Five years ago, Gemini Credit Card launched to the market and public, it felt like a crypto company operating under a fintech banner. Today, that credit card is gaining more weight than the exchange itself, and has achieved a remarkable feat of headlining Gemini’s Q1 2026 earnings.
Gemini reported total revenue of $50.3 million for Q1 2026, up 42% year-over-year and marginally ahead of Wall Street's consensus estimate of $47.9 million per FactSet. Transaction revenue held at a steady rate of $24.1 million, which looked strong on the surface, but what most people didn’t know was that those numbers were as a result of two very different businesses moving in opposite directions.
Spot exchange revenue, the original core of Gemini's model fell 27% year-over-year to $17.2 million, with total trading volume collapsing from $13.5 billion in Q1 2025 to just $6.3 billion this quarter. Lower market activity across crypto broadly is part of the explanation, but the trend isn't new. The exchange business is shrinking in relative terms, and Gemini knows it but what is growing fast enough to offset that? Credit cards.
Gemini Credit Card revenue jumped nearly 300% year-over-year to $14.7 million, the single biggest mover in the entire earnings report. New card sign-ups in Q1 alone hit an estimated 13,100, more than double the roughly 6,000 in Q1 2025, bringing cumulative cardholders over the trailing four quarters past 123,700. Managed card receivables more than tripled, from $69 million to $217 million.
The broader services and interest income category which the credit card drives heavily rose 122% to $24.5 million, now representing 49% of total revenue compared to just 31% a year earlier. Gemini is, actually nearly as much a financial services company as it is a crypto exchange. By Q2, that ratio may flip entirely.
And perhaps the most underreported detail of the quarter: on April 29, Gemini received a Derivatives Clearing Organization (DCO) license from the CFTC making it one of only a handful of crypto-native platforms in the US to hold both a Designated Contract Market and a DCO license simultaneously. That combination means Gemini can now handle settlement and clearing entirely in-house for an expanded derivatives suite, crypto futures, options, perpetuals, and prediction markets without using or going through third-party intermediaries.
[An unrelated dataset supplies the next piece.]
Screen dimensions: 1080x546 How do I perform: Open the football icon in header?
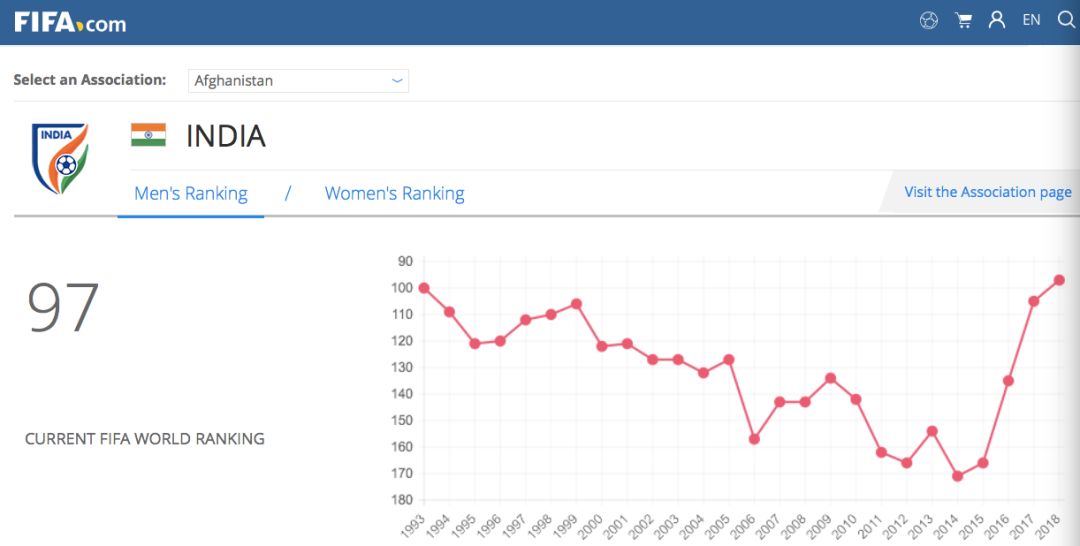pyautogui.click(x=929, y=20)
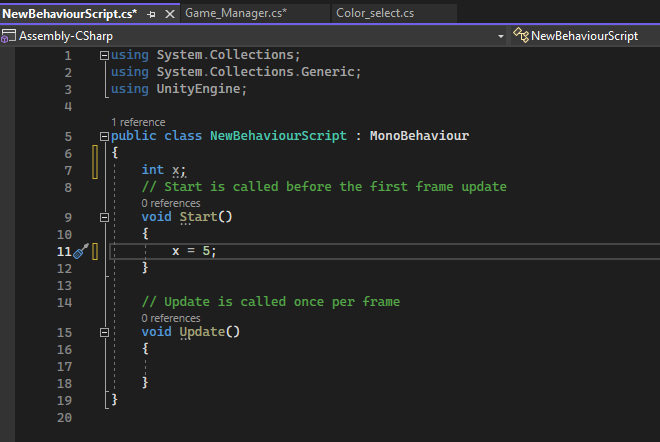Collapse the Update method block
Image resolution: width=660 pixels, height=442 pixels.
[x=105, y=332]
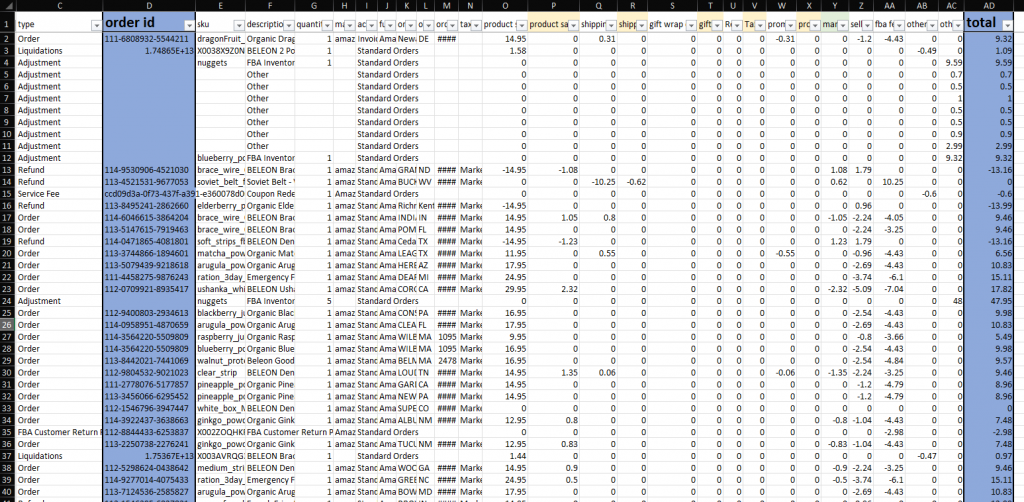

In the crypto oasis, this isn't a small regulatory feat, rather it is an infrastructure layer that makes a full-stack marketplace sustainable. Strong revenue growth and a major regulatory win give Gemini a credible story on the surface. But the company’s rising expenses complicates the whole story.
Operating expenses jumped 73% to $144.5 million, caused by higher compensation, marketing spend, and costs tied to its credit card business. Gemini also recorded $6.5 million in severance expenses following workforce cuts in Q1.
The company posted an adjusted EBITDA loss of $59.9 million, while net loss improved to $109 million from $149.3 million a year earlier. In simple terms, Gemini is spending heavily to build and expand its business. The big question now is whether its push into credit cards and derivatives will generate enough long-term growth to justify those costs. Analysts currently expect full-year revenue to reach $240.4 million, a target that will likely require Gemini to sustain, and possibly accelerate, the performance it delivered this quarter.